> [Information shown]
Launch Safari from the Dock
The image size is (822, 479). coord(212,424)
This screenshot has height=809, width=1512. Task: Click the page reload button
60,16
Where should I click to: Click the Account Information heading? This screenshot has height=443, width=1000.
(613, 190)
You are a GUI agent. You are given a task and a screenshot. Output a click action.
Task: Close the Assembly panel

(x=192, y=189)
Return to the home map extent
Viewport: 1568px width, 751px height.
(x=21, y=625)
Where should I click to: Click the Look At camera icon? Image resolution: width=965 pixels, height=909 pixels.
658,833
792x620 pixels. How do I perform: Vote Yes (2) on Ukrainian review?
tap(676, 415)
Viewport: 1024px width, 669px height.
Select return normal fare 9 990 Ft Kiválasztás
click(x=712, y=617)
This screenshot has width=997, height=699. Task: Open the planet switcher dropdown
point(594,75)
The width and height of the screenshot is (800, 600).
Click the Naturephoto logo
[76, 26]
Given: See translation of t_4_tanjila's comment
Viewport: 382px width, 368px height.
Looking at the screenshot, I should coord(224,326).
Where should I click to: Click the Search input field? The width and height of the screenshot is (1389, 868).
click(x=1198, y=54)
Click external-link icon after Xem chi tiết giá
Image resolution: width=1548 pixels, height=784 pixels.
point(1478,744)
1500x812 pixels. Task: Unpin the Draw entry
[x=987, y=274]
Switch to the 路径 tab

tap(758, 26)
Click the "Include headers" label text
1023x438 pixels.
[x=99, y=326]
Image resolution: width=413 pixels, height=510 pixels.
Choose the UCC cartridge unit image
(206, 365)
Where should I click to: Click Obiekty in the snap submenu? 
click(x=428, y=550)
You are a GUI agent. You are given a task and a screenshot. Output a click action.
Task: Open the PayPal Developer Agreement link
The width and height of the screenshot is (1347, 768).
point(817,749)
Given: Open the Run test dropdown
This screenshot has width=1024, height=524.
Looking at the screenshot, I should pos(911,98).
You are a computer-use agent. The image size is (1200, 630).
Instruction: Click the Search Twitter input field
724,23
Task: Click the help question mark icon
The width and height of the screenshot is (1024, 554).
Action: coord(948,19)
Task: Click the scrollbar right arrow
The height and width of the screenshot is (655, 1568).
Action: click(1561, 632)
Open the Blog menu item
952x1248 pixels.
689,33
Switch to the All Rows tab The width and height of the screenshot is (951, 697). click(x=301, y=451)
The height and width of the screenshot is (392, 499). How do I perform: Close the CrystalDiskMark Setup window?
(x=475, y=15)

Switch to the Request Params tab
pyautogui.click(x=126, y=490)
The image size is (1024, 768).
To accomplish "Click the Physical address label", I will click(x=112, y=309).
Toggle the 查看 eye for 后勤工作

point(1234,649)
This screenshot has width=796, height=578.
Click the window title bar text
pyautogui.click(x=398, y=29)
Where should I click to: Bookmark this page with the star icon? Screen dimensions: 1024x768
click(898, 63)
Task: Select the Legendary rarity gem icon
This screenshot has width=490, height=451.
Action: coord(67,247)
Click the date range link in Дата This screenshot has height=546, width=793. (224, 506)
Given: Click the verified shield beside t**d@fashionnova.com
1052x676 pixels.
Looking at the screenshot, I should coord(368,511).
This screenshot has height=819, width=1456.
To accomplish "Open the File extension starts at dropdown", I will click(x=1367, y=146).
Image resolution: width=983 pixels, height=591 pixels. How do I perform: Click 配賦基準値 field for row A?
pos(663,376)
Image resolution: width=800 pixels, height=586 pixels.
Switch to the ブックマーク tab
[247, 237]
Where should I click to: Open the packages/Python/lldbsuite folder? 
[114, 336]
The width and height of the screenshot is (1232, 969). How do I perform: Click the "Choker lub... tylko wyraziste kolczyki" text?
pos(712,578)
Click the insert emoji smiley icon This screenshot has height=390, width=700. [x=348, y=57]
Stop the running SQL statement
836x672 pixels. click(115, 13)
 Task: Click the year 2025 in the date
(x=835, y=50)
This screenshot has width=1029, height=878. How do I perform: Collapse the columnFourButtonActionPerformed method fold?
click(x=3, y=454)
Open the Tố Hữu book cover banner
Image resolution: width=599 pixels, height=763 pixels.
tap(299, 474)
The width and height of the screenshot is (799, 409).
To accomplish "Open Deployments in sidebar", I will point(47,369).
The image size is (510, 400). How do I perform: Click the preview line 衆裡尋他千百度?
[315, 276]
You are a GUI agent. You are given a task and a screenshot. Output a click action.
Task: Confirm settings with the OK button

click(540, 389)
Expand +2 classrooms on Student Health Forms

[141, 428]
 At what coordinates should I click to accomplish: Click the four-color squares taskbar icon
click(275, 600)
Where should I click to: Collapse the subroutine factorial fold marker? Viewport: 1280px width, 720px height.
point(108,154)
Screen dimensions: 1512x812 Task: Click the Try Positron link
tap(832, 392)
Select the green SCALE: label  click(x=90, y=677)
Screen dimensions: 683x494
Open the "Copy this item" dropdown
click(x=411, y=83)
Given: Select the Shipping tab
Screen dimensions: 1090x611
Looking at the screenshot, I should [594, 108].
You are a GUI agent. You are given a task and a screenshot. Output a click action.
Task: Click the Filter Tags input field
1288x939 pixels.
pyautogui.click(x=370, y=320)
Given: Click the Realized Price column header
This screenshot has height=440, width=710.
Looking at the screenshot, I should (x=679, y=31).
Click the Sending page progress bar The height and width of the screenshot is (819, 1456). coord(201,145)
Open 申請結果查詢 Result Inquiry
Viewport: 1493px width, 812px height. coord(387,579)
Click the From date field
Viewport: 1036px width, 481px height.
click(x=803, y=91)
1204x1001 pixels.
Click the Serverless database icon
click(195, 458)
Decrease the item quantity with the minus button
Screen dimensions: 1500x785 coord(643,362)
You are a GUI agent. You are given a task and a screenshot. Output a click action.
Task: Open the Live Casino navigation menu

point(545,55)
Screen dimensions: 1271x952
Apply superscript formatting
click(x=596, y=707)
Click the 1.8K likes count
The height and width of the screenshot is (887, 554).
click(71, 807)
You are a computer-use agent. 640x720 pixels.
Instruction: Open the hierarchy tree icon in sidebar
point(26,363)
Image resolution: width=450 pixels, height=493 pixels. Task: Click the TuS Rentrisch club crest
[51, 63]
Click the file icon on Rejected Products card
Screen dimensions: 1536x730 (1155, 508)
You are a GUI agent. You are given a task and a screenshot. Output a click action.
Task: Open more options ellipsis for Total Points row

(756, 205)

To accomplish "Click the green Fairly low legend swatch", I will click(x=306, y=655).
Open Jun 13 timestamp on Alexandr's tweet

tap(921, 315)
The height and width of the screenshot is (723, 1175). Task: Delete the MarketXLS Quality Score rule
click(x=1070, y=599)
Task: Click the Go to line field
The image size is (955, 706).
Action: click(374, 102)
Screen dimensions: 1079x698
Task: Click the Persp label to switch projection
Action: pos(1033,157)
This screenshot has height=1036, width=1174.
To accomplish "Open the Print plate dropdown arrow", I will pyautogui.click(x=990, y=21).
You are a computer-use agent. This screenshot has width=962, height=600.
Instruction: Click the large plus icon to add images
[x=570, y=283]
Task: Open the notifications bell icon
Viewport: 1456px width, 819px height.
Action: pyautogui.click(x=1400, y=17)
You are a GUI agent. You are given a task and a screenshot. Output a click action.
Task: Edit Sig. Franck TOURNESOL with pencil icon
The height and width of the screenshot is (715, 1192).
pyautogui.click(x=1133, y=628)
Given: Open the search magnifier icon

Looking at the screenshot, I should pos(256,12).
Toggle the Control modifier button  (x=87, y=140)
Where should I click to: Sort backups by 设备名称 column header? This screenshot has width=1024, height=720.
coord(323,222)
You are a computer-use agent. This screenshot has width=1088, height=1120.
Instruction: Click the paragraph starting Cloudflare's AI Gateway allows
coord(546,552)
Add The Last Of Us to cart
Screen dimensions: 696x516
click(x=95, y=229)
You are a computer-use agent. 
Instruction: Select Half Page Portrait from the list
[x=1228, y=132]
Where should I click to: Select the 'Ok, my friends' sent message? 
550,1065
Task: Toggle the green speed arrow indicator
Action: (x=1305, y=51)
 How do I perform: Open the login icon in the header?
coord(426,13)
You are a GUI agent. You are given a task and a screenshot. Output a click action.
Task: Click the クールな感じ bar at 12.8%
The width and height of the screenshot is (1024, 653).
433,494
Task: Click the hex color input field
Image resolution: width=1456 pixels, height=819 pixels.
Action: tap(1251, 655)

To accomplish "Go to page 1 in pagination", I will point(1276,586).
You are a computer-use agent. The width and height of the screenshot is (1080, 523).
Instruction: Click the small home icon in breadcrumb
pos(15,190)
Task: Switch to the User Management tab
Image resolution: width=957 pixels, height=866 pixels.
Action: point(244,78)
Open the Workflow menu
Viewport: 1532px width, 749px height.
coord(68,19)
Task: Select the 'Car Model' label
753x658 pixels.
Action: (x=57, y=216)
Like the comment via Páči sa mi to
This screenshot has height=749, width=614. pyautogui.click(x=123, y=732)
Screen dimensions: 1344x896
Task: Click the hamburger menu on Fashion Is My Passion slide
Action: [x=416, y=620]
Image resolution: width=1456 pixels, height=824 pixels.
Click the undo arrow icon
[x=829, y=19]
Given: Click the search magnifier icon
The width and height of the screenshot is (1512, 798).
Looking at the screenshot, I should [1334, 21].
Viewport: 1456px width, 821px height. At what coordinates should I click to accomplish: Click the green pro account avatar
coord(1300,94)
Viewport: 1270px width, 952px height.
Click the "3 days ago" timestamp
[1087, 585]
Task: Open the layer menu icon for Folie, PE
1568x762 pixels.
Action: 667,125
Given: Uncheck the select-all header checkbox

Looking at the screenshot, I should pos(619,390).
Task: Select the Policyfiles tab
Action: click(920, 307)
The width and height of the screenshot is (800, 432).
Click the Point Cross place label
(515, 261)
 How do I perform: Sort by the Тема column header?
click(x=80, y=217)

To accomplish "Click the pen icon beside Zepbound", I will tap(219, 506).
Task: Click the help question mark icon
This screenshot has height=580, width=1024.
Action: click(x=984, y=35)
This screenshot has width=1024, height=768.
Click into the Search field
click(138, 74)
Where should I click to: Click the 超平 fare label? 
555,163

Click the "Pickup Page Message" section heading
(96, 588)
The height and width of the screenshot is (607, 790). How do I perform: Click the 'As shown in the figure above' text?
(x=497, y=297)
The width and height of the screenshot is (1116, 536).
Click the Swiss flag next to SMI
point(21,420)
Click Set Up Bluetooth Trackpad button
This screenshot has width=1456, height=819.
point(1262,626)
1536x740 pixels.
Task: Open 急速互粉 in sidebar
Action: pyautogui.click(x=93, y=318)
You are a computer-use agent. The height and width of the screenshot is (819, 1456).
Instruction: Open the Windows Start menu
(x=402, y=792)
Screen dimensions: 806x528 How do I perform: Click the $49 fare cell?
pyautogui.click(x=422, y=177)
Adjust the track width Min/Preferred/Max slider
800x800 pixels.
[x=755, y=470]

> [Instructions to follow] Copy the stretch of the listing from the line containing "Task: Select the Legendary rarity gem icon" through the line containing "Looking at the screenshot, I should coord(368,511).", substituting "Epic" for "Legendary" and leaving everything else unchanged.

> [Response to this exercise]
Task: Select the Epic rarity gem icon
This screenshot has width=490, height=451.
Action: coord(67,247)
Click the date range link in Дата This screenshot has height=546, width=793. (224, 506)
Given: Click the verified shield beside t**d@fashionnova.com
1052x676 pixels.
Looking at the screenshot, I should coord(368,511).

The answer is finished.